▸ REQUIREMENT
Every record below is to be retyped exactly, with any pictures left out.

##### EXERCISE DATA

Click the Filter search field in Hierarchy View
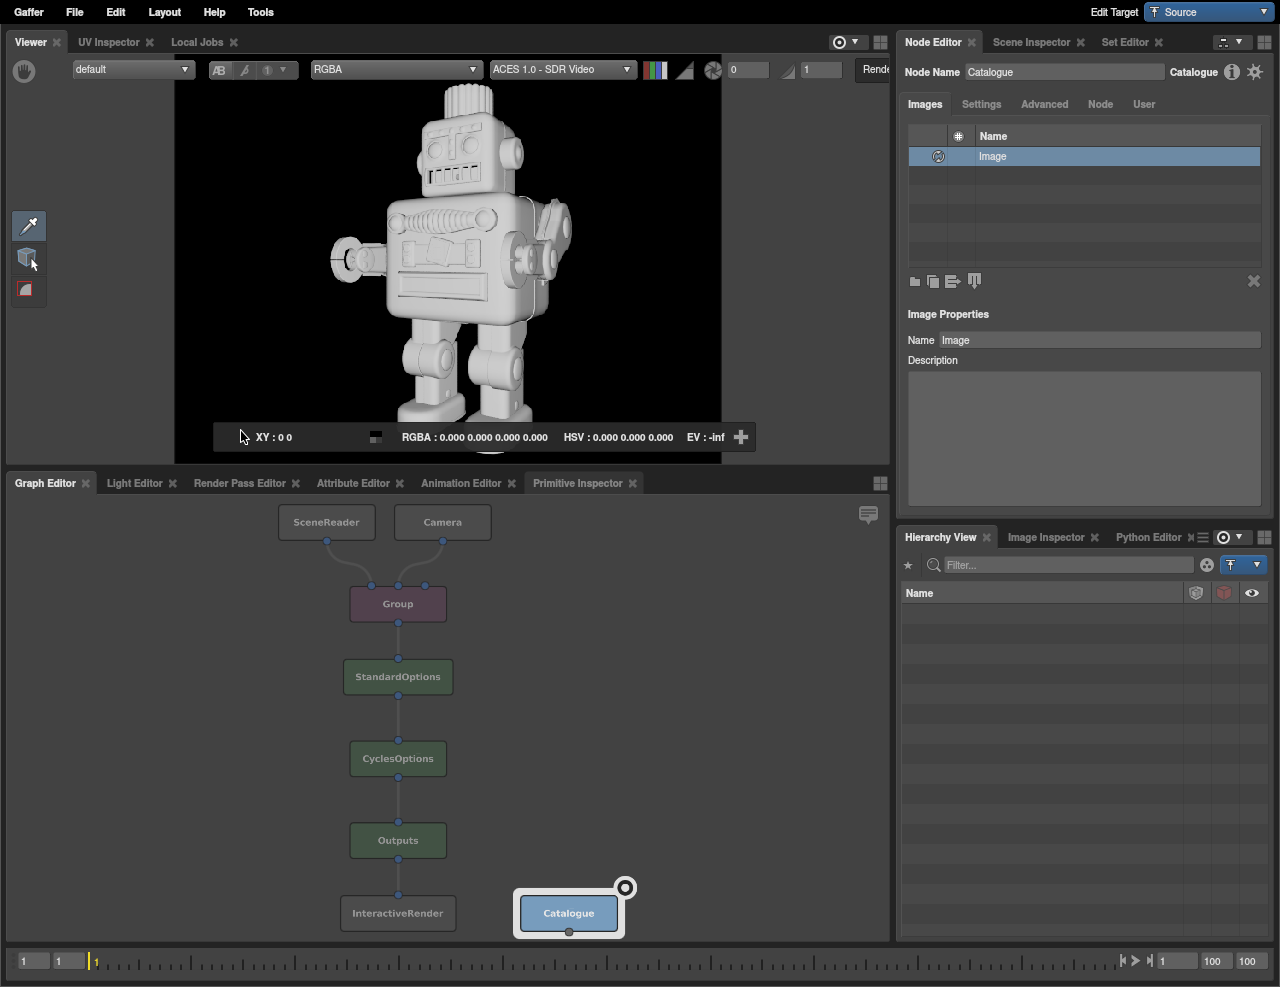1280x987 pixels. point(1067,565)
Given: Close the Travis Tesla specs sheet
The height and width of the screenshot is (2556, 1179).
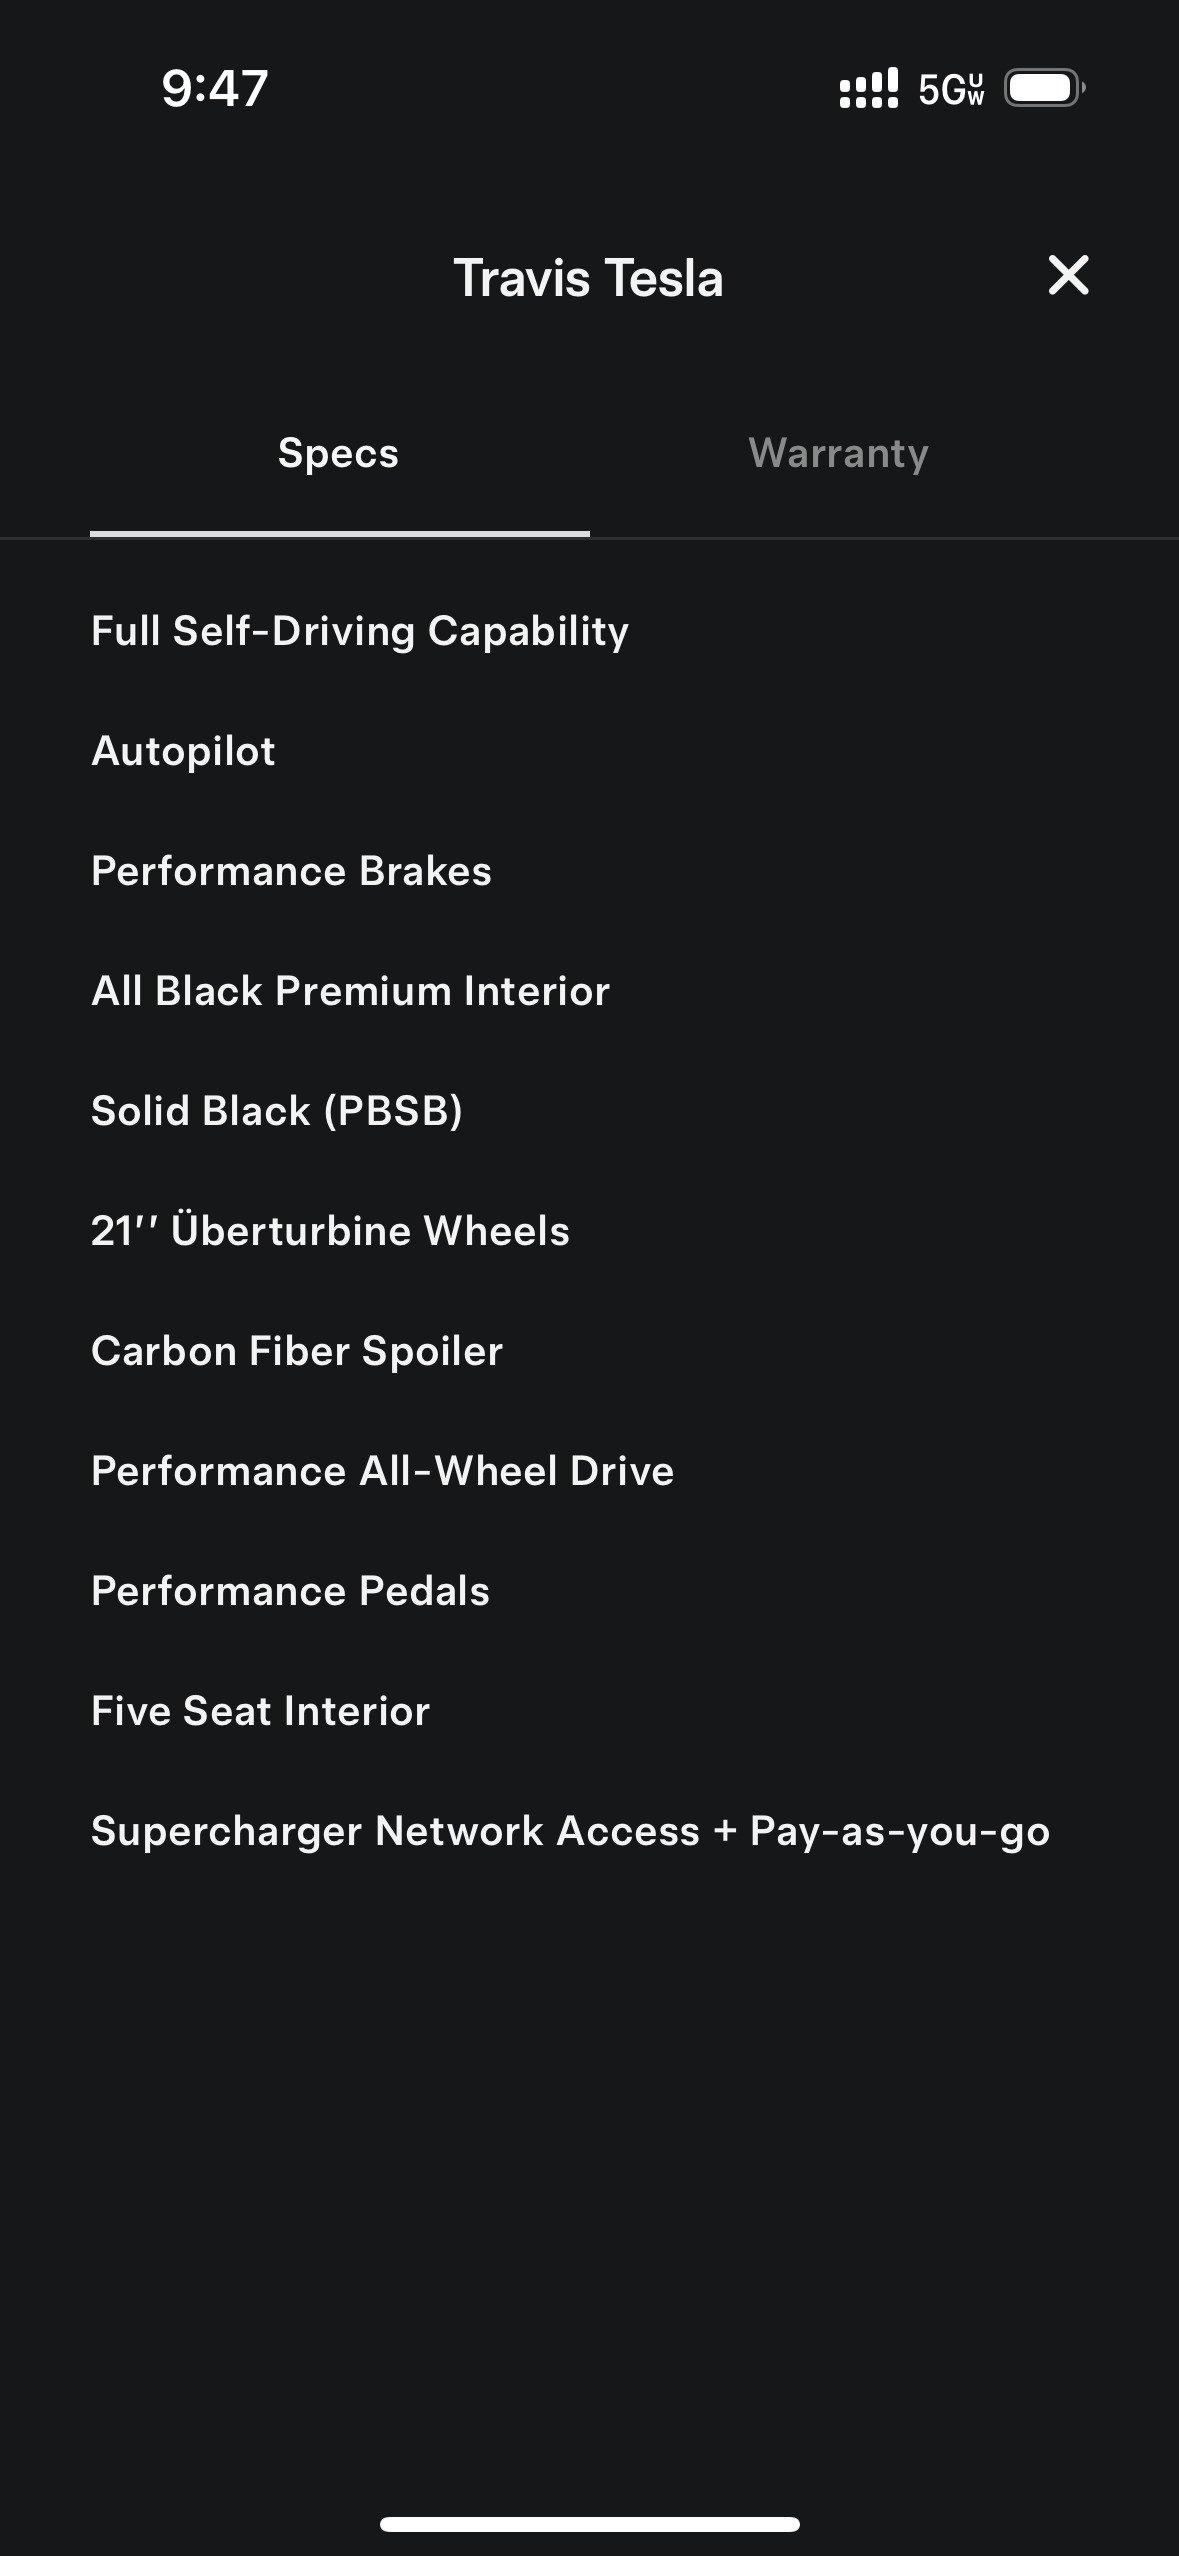Looking at the screenshot, I should (1068, 275).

##########

▸ YOUR SOLUTION
Click the Filter search field in Hierarchy View
1280x987 pixels. point(1067,565)
Given: Close the Travis Tesla specs sheet
The height and width of the screenshot is (2556, 1179).
Looking at the screenshot, I should (1068, 275).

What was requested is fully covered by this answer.